=== Task inputs ===
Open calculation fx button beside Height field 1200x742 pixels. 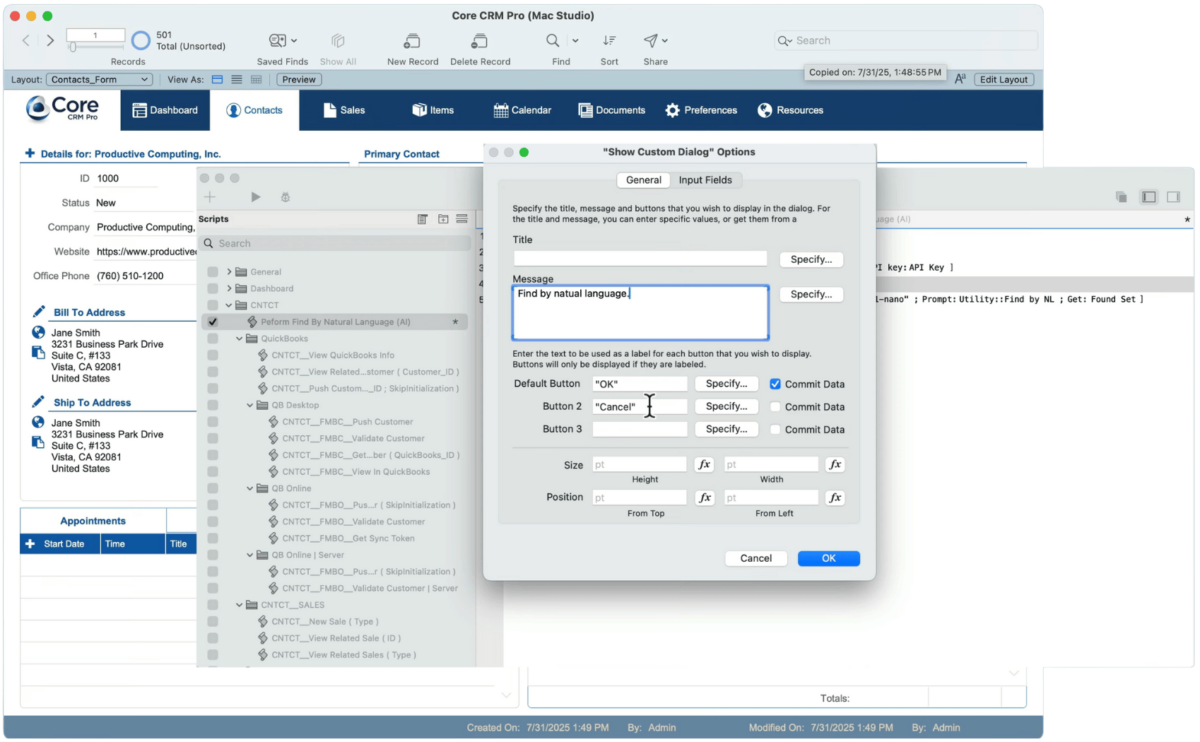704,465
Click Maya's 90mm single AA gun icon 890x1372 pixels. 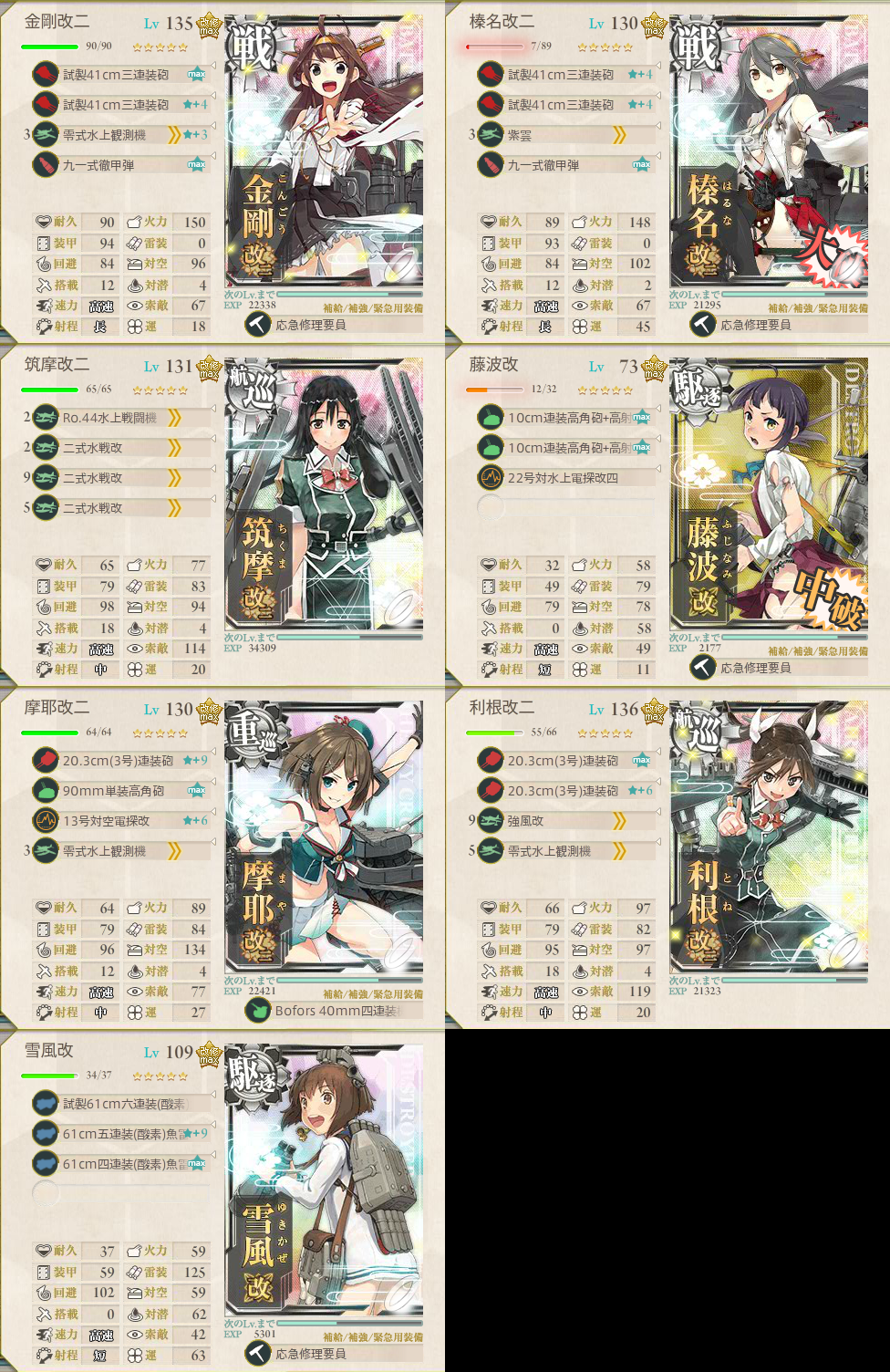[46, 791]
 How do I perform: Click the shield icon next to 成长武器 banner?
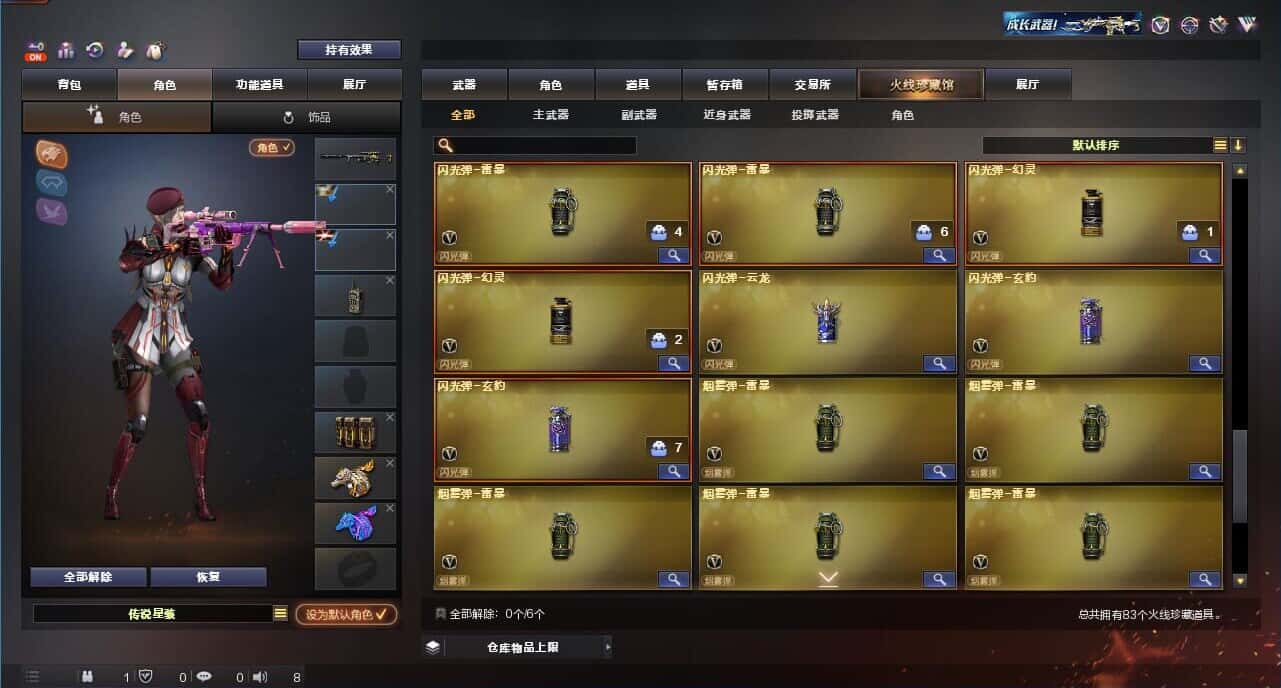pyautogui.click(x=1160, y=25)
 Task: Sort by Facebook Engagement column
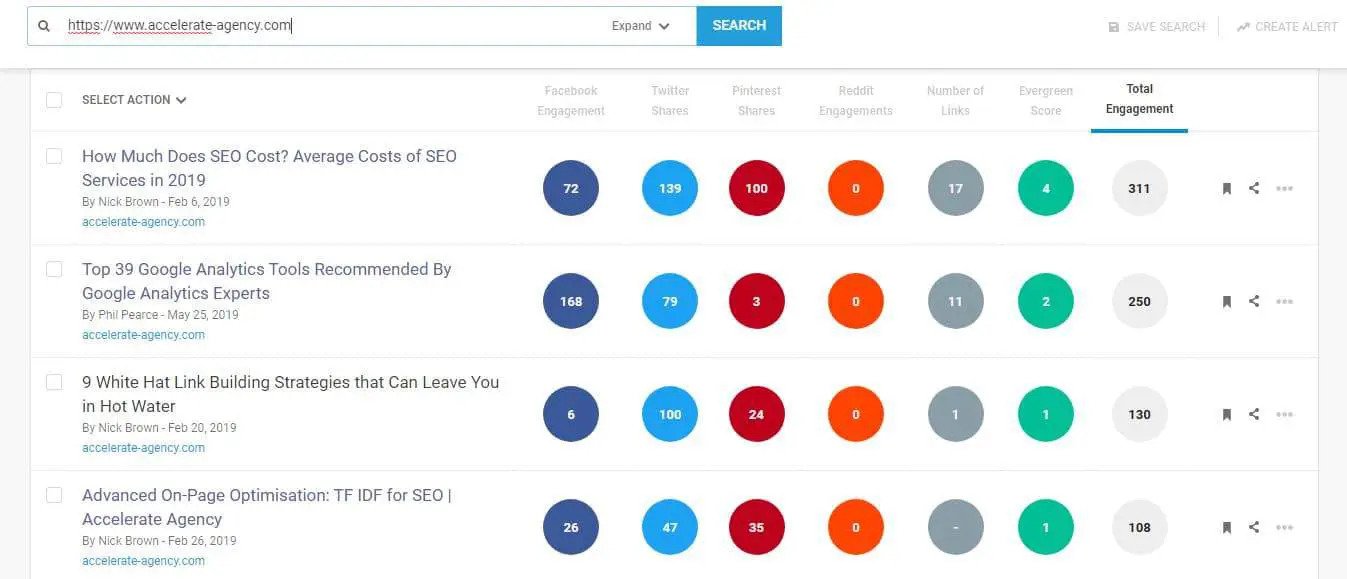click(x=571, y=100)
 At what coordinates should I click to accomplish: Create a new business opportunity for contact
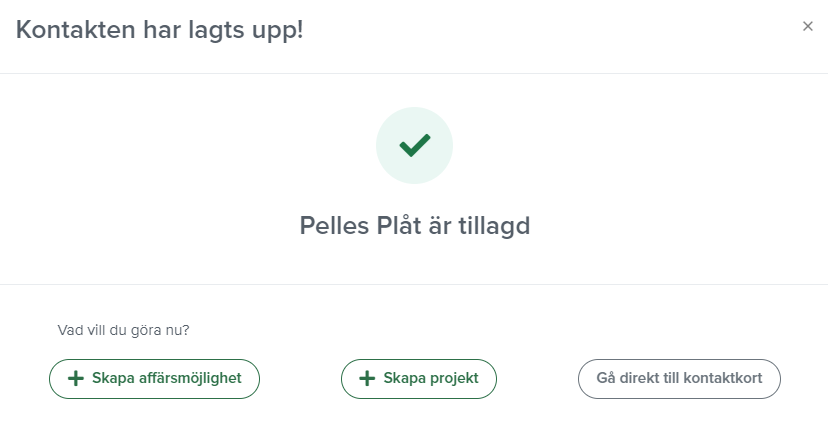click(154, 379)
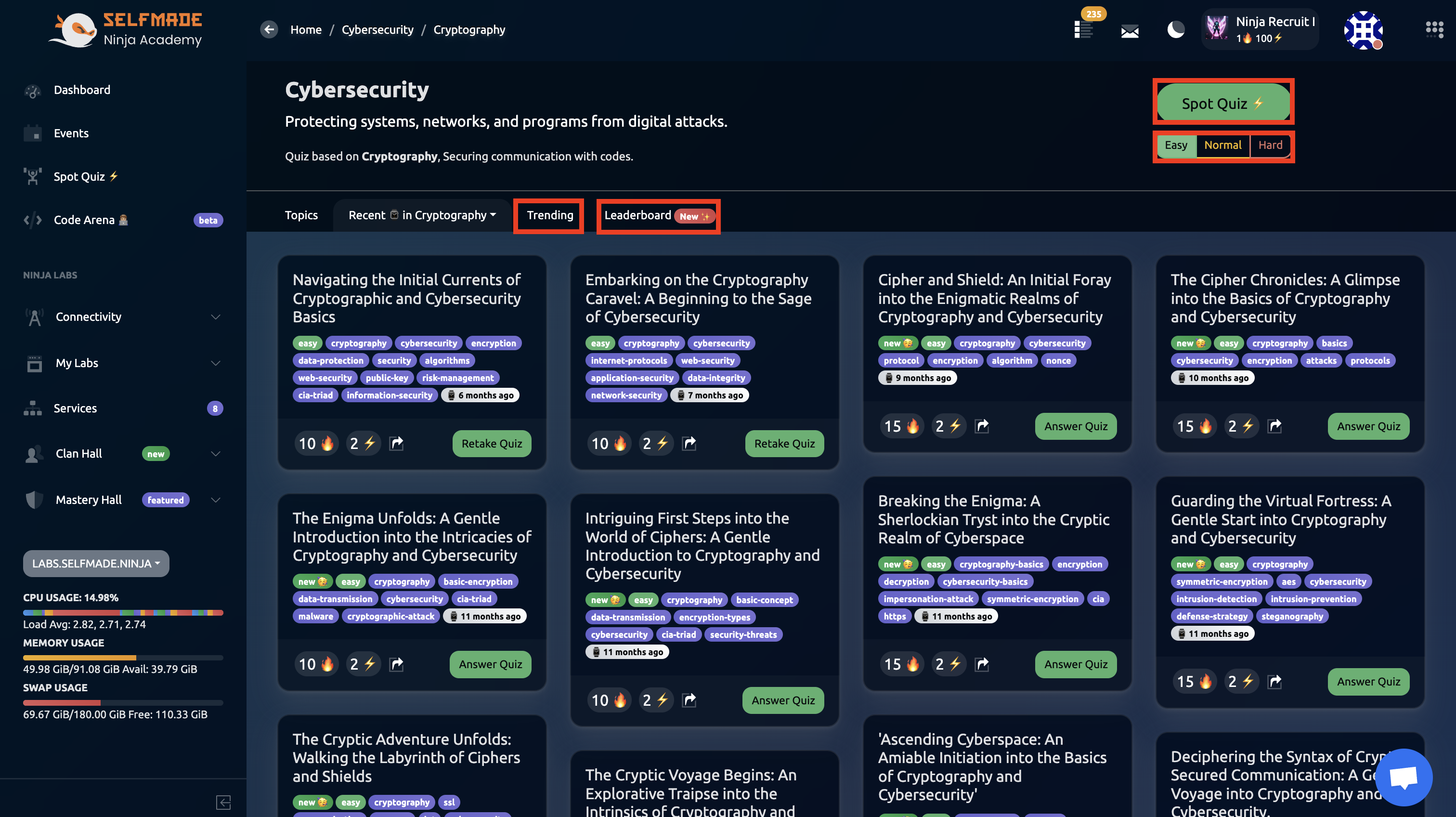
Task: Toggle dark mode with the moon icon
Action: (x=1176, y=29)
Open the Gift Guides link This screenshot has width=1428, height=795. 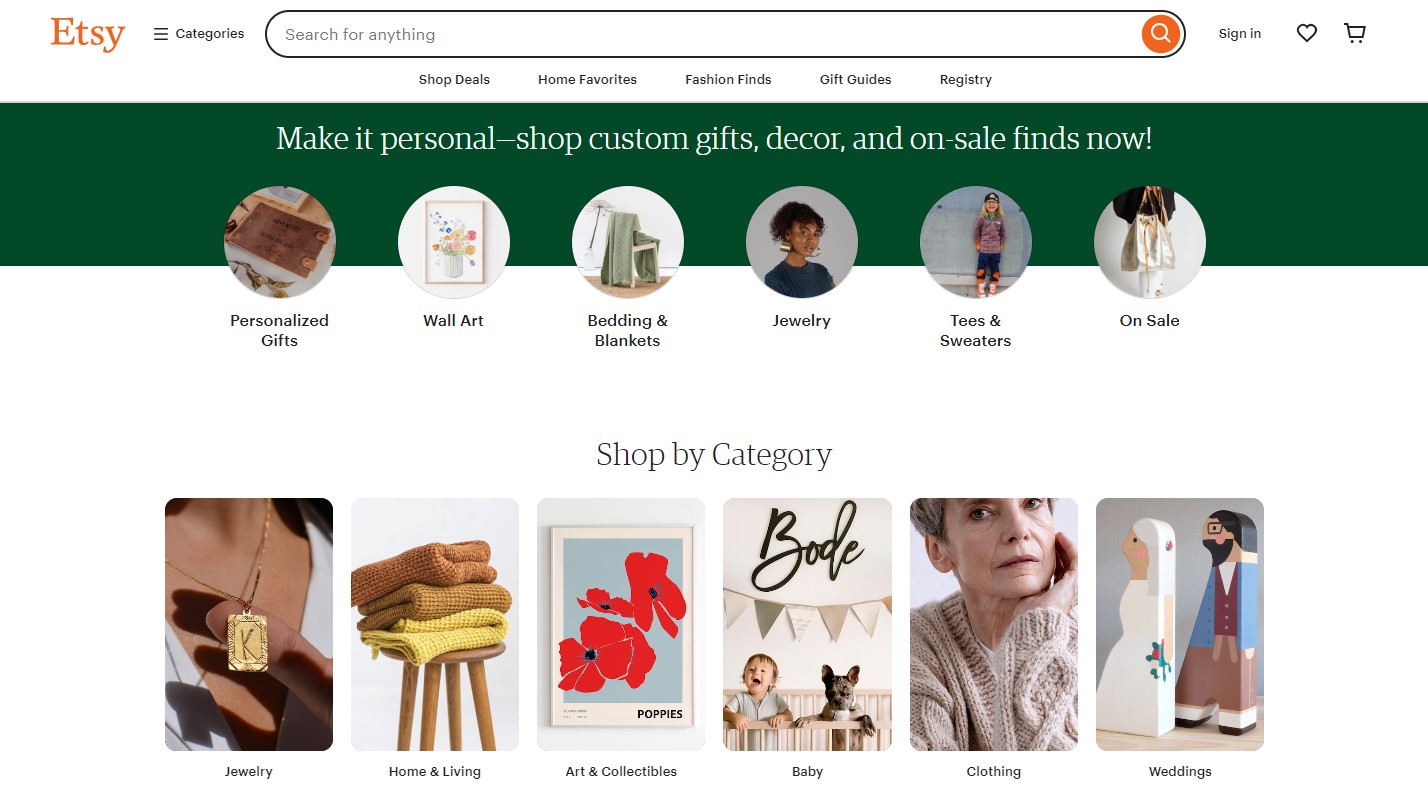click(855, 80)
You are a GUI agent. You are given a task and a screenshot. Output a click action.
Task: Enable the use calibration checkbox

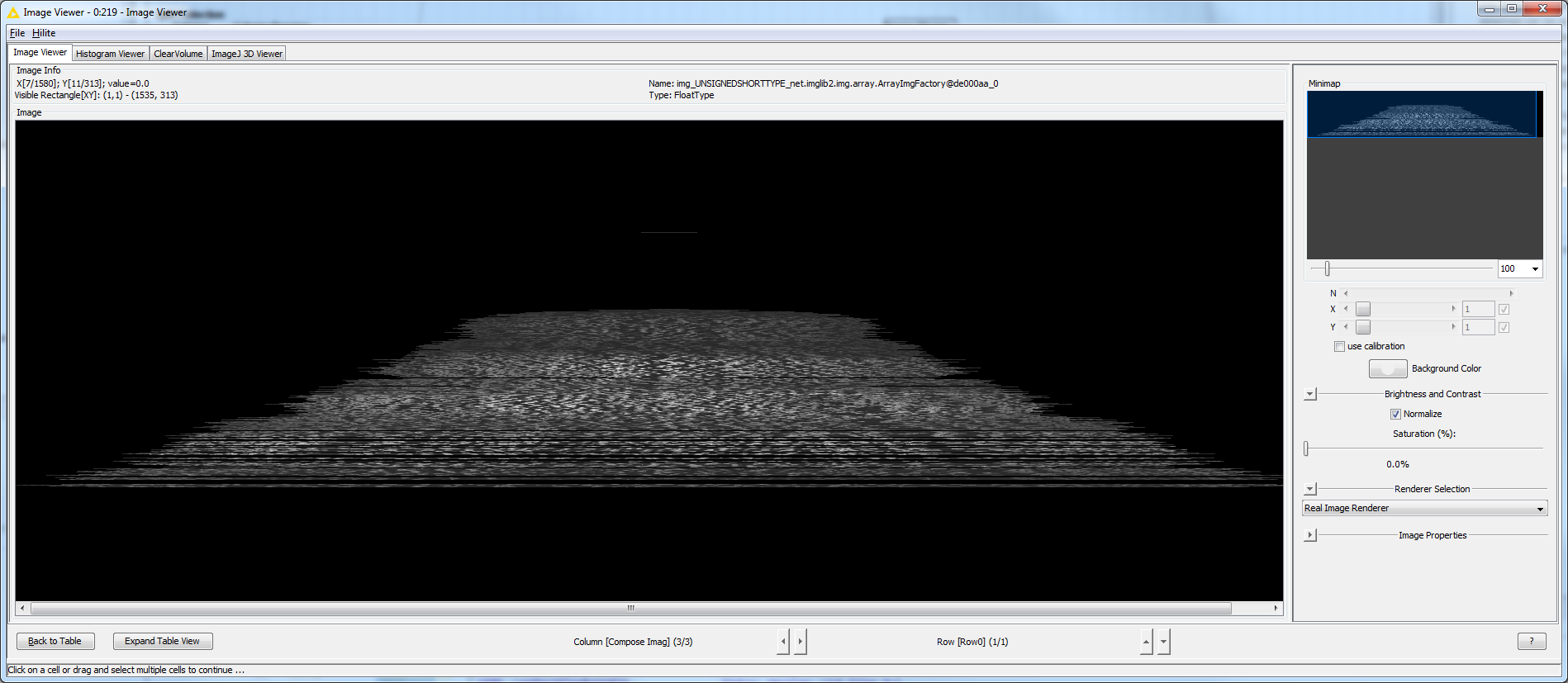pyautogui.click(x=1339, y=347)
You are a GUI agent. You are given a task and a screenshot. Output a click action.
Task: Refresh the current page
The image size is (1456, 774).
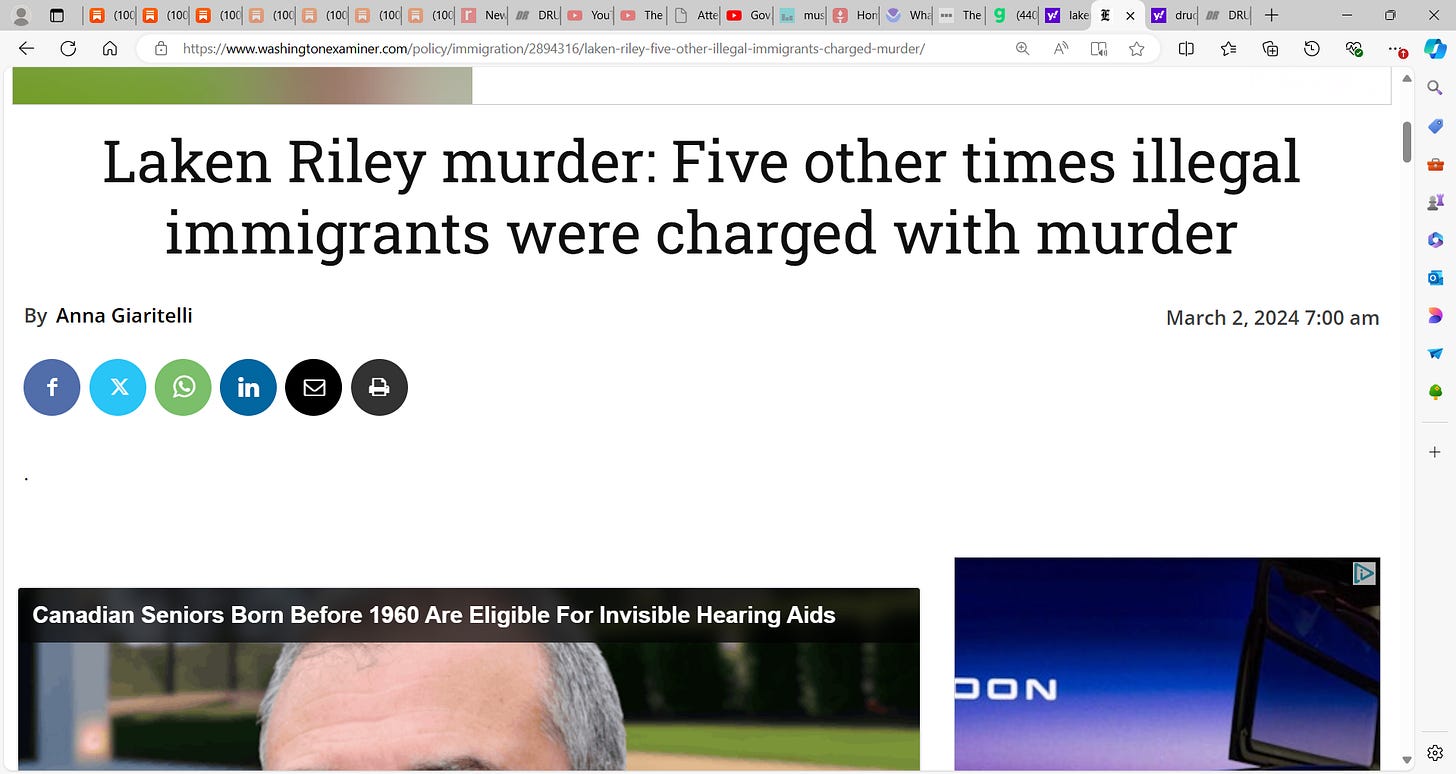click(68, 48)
===
**Aim**
Rewrite the entries from the line containing "At what coordinates" down to the line containing "Action: (x=1176, y=29)", replacing "business opportunity" with "sales opportunity" and keeping everything else unchanged. Leave the pictures out.

**Response to the exercise**
 At what coordinates should I click to accomplish: Create a new sales opportunity for contact
click(154, 379)
Task: Toggle dark mode with the moon icon
Action: (x=1176, y=29)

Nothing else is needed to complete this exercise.